医療機関との連携も、高齢者施設選びでは重要なポイントだ。とくに病院が併設されている施設は人気が高い。
「マザアス南柏」(千葉・流山市)は看護師が24時間態勢で常駐し、日中は併設されたクリニックで医師による診察も受けられる。常駐している看護師が話す。
「毎朝、医師と看護師が入居者の健康状態などの情報を共有しています。健康状態を日々チェックできる環境にあるので、私たちも入居者さんの看護をしやすい。入居者さんには心強いのではないでしょうか」
併設クリニックで対処できない状況になっても、近隣には3つの協力医療機関があるので不安はない。高経協事務局長で「タムラプランニング&オペレーティング」代表の田村明孝氏が言う。
「同施設では、他の施設だと受け入れを拒否されることが多い、インシュリン投与が必要な重度の糖尿病患者、胃ろうやストーマ(人工肛門)、ペースメーカーを付けている方でも受け入れています。これは医療機関との密接な連携があるからこそ可能といえます。
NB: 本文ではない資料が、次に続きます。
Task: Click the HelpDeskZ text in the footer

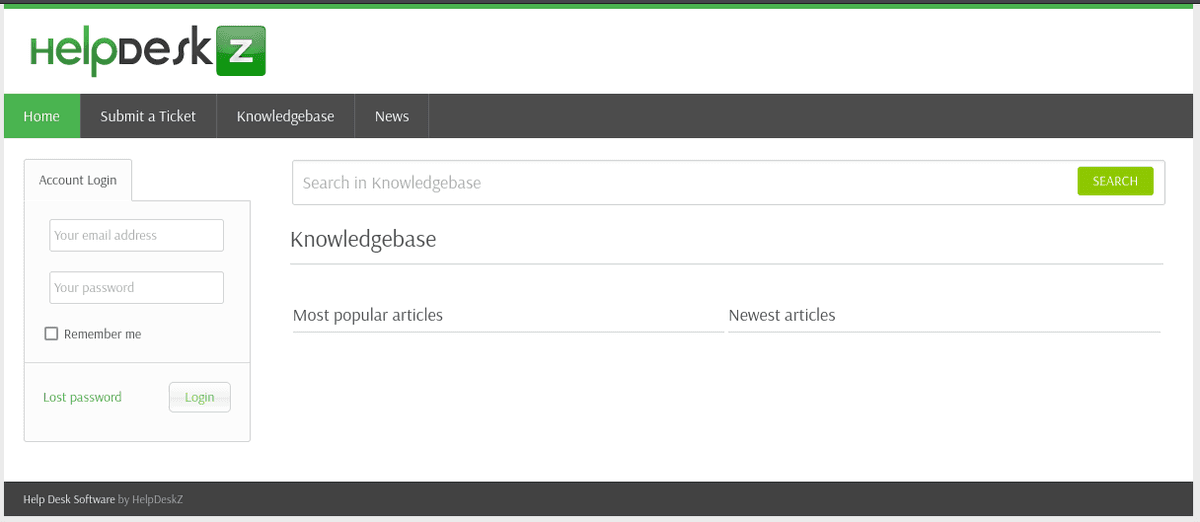Action: point(158,499)
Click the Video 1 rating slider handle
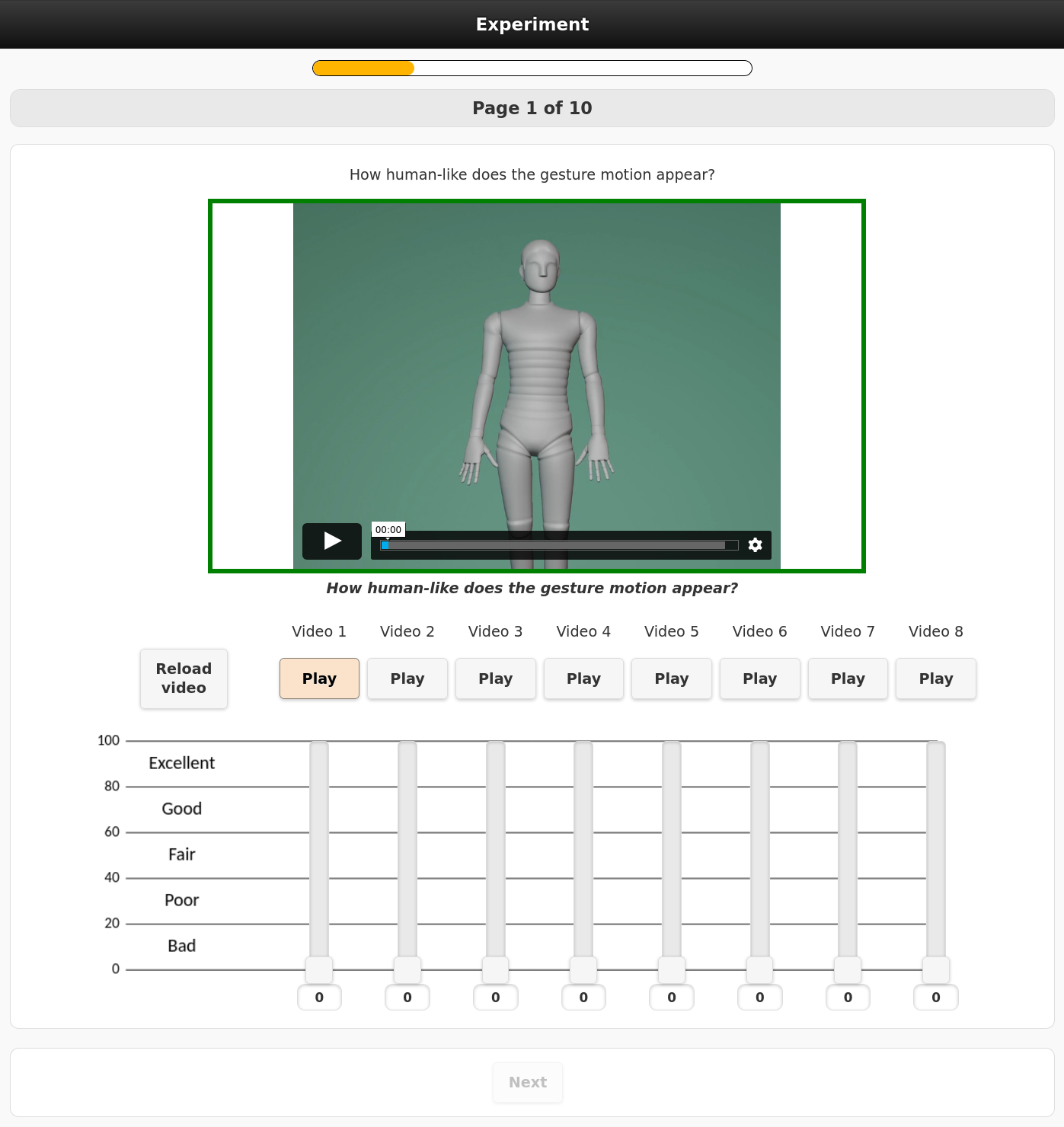The width and height of the screenshot is (1064, 1127). 319,969
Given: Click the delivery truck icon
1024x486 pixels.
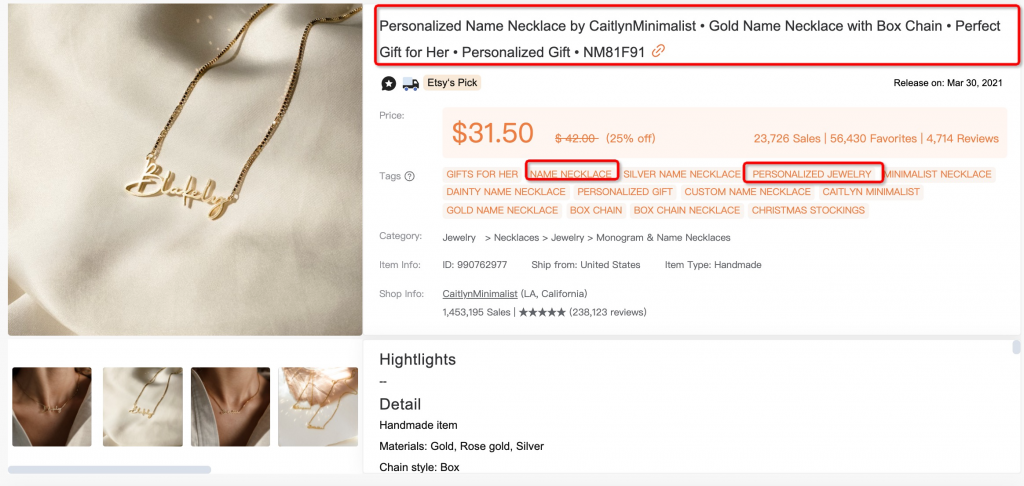Looking at the screenshot, I should pyautogui.click(x=409, y=83).
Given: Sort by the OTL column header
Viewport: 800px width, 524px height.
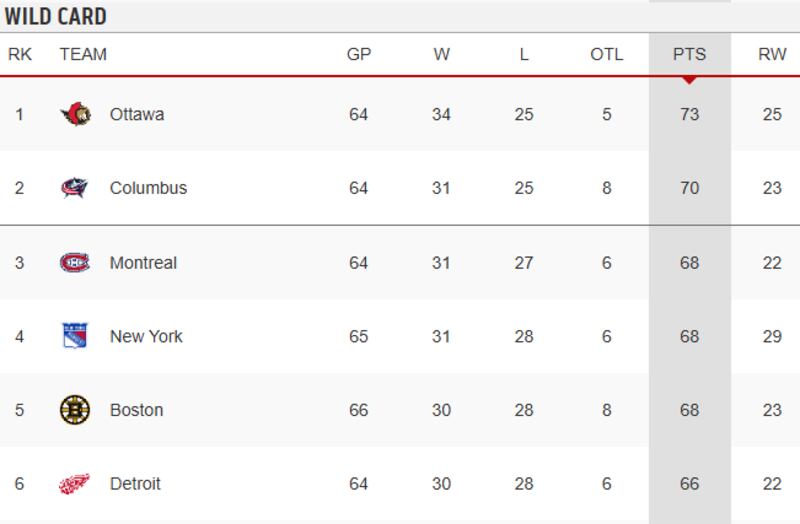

看取り経験も豊富なので、最期を想定して入居することができます」
施設内にはチャペルも併設されている。
「入居者が亡くなった後、ほとんどの遺族が、そのチャペルで仏式、神式問わず葬儀を執り行なっています」(職員)
人生を締めくくる場所に求めるものは人それぞれ違う。だからこそこうした「優れた施設」の情報を上手に活用したい。